1. ¹Institute of Medical Biometrics, Informatics and Genetics (IMBIE), University of Bonn, Bonn, Germany
2. ²Department of Pediatrics, Hannover Medical School, Hannover, Germany

Correspondence: Dr. rer. nat. F Stanke, Department of Pediatrics OE6710, Hannover Medical School, Carl-Neuberg-Strasse 1, 30625 Hannover, Germany. Tel: +49 511 532 6722; Fax: +49 511 532 6723; E-mail: mekus.frauke@mh-hannover.de

Received 1 December 2006; Revised 16 February 2007; Accepted 21 February 2007; Published online 4 April 2007.

Abstract

Two entities localised within in a 5 Mb interval on 19q13, that is the transforming growth factor 1 (TGF1) and the cystic fibrosis modifier 1, have been reported to modulate disease severity of cystic fibrosis (CF), albeit the designation of the risk allele for TGF1 differs between studies. We have analysed genotyping data at seven microsatellite loci and four single nucleotide polymorphisms targeting the 19q13 area from 37 nuclear CF families with two affected offspring exhibiting extreme clinical phenotypes for indicators of transmission-ration distortion, maternal genetic or maternal non-genetic effects.
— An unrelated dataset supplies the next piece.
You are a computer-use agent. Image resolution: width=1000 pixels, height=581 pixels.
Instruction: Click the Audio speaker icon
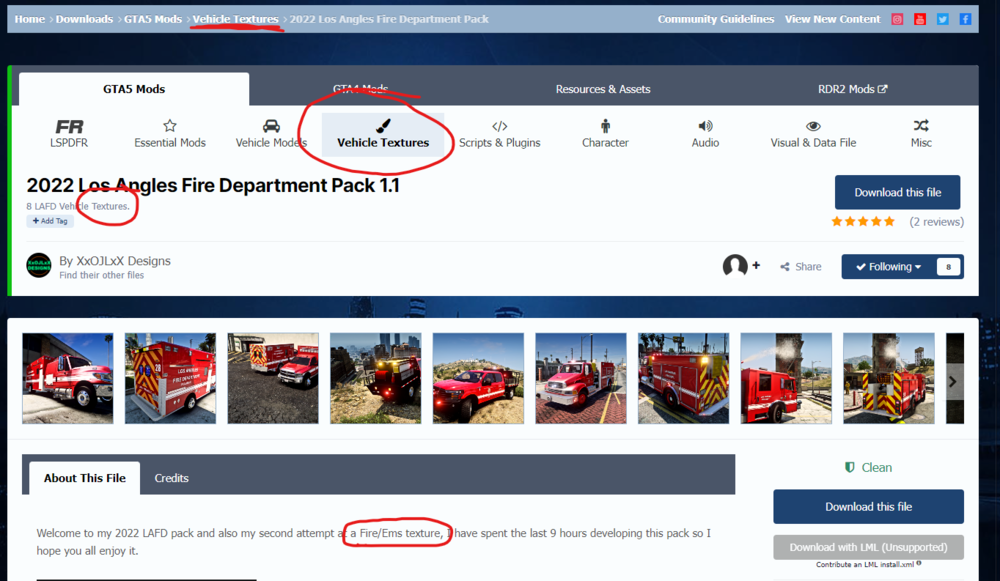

Evidence for a transmission-ratio distortion was obtained at D19S112 (P=0.0304) near the recently characterised myotonic dystrophy locus myotonic dystrophy protein kinase (DMPK). Maternal and paternal genotype distributions were significantly different at rs1982073 (Leu10Pro at TGF1) whereby all CF sibs heterozygous at rs1982073 inherited the Leu10 allele from their mother (P=0.000132) in our sibling panel. To ask whether the improved survival in CF over the last decades has any influence on TGF1 allele frequencies, we analysed unrelated F508del homozygotes who were stratified by birth cohort. Sensitivity with respect to the survivor bias was reflected by significantly higher incidence of mild cystic fibrosis transmembrane conductance regulator mutation genotypes in the early born patient cohort (P=0.0169), and an allelic imbalance was also observed at TGF1 (P=0.0664). In conclusion, the role of TGF1 as a CF modulator, suggested from studies with a case–control setting, needs to be interpreted with caution unless family-based analysis is carried out to identify parental genetic and non-genetic effects.